In its decision issued on April 24, 2014, the Supreme Court of Tennessee (“Tennessee Supreme Court”), which is Tennessee’s highest court, ruled that a medical malpractice plaintiff had substantially complied with Tennessee’s statutory pre-suit notice requirement for Tennessee medical malpractice cases that states, in part, “Any person, or that person’s authorized agent, asserting a potential claim for health care liability shall give written notice of the potential claim to each health care provider that will be a named defendant at least sixty (60) days before the filing of a complaint based upon health care liability in any court of this state.” Tenn. Code Ann. § 29-26-121(a)(1).
The Tennessee Supreme Court phrased the issue it was deciding as: “This appeal does not involve an allegation that Plaintiff failed to provide pre-suit notice as required by section 29-26-121(a)(1) or that the content of the notice provided was deficient in some manner or failed to include one of the items enumerated in section 29-26-121(a)(2). The dispute here centers on the separate portion of the statute describing the proof that will be deemed sufficient to establish that the requirement of service of pre-suit notice was accomplished in a timely manner.”
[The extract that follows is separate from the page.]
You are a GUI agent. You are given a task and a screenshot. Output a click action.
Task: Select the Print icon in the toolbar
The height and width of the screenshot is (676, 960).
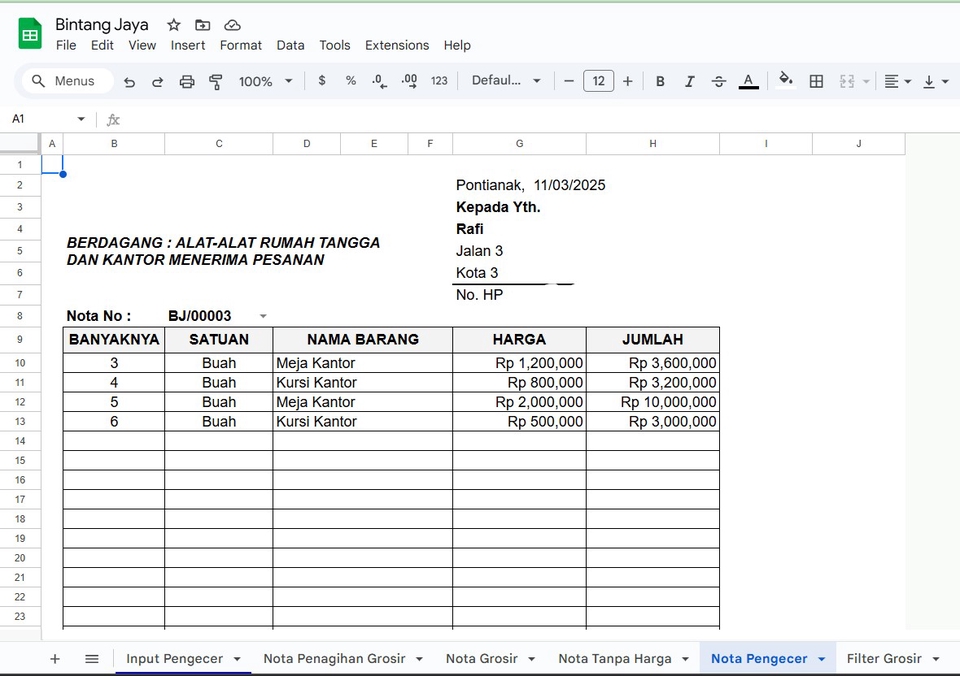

The medical malpractice plaintiff had served the pre-suit notice by certified mail, return receipt requested, as permitted by statute, but failed to file with the complaint “an affidavit of the party mailing the [pre-suit] notice establishing that the specified notice was timely mailed by certified mail, return receipt requested,” as required by the statute. The medical malpractice defendants did not allege that the lack of the affidavit resulted in prejudice to them but instead argued that the pre-suit notice statute demands strict compliance with all its requirements and that dismissal is the mandatory remedy for noncompliance. The trial court agreed with the defendants and dismissed the complaint, which the Tennessee Court of Appeals (Tennessee’s intermediate appellate court) affirmed, despite noting the harsh results of requiring strict compliance where no prejudice is alleged.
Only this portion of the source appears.